2024/02/08 12:30
ATEEZ(エイティーズ)がワールドツアーの日本公演【2024 ATEEZ WORLD TOUR [TOWARDS THE LIGHT : WILL TO POWER] IN JAPAN】を2月3日、4日の2日間、さいたまスーパーアリーナで開催した。
彼らにとっては4度目となるワールドツアー。最新アルバム『THE WORLD EP.FIN:WILL』が米ビルボード・アルバム・チャート“Billboard 200”で初登場1位(2023年12月16日付)を記録し、今年4月には米国最大の音楽フェス【コーチェラ・バレー・ミュージック&アート・フェスティバル】にK-POPボーイズグループとして初めて出演することが決まるなど、世界の最前線に立った彼らだけに、今回のツアーでは、これまでとは段違にスケールアップした世界水準のパフォーマンスを見せてくれた。

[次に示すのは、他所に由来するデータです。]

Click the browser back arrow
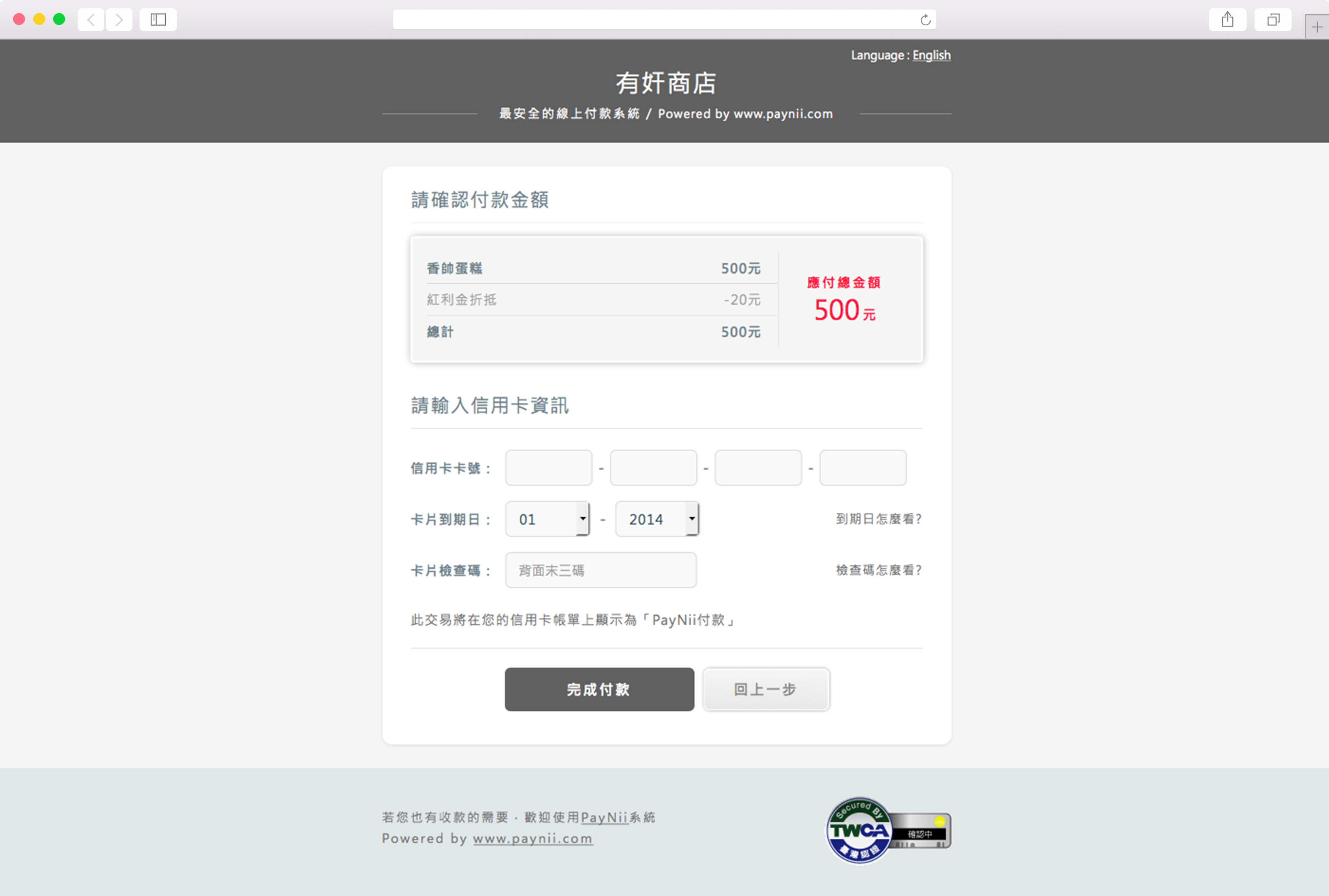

ATEEZといえば、緻密なコンセプトを下敷きにしたストーリー性の高い世界観を楽曲に落とし込んでいるグループ。統制された世界ディストピアから我々を救う海賊団こそが、ATEEZだ。今回のツアーでも、その世界観を再現するさまざまな仕掛けが見られた。
メインステージにそびえ立つタワーに威圧される中、ライブは最新アルバムのリード曲「Crazy Form」で幕を開けると、驚くほどにロックにアレンジされた「Say My Name」、新アレンジの「WIN」とATEEZらしさ満載の力強い楽曲でイッキに突き進む。

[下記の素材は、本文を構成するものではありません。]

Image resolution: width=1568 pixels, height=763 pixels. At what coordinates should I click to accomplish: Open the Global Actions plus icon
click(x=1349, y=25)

そこから彼らのコンセプトを具現化するような、シアトリカルなパフォーマンスに突入。HONGJOONG、YUNHOが逃げまどい、SANが敵の軍隊に拘束されてしまう様をダンスで表現した後の「This World + Wake Up」では、敵陣が操る赤いヒモがセットの代わりにさまざまなものを想起させ効果的に使われていたのが印象的だった。そしてHONGJOONGがエレキギターを「ギュイーーーン」とかき鳴らして始まった「Guerrilla (Flag Ver.)」では、群舞とJONGHOの歌声がさらに闘いの物語を盛り上げたが、壮大なストーリーをパフォーマンスで見せたここまでの世界観に、会場は圧倒されてザワザワと色めき立っていた。
【TOWARDS THE LIGHT : WILL TO POWER】というタイトルについてYUNHOは「僕たち全員が自分だけの光を持っていて、その光に向かって進んでいこうという意味がある」と説明したが、その“自分だけの光”をソロやユニットの楽曲やパフォーマンスで存分に見せてくれた。

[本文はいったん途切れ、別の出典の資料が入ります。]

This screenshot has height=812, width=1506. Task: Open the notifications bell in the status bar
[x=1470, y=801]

MINGIのアジテーションのようなラップが口火を切った「Cyberpunk (Japanese Ver.)」から「Deja Vu」で加速すると、HONGJOONG、SEONGHWA、YUNHOの3人がゆったりとしたリズムに乗ってシンクロしたダンスで会場の目を釘付けにする。その3人が追ってきた敵対組織に捕まってしまった物語が引き継がれるように、鳥かごに捕らわれたYEOSANGの美しいパフォーマンスをイントロに、YEOSANG、SAN、WOOYOUNGのユニットによるセクシーな「IT's You」になだれ込んだ。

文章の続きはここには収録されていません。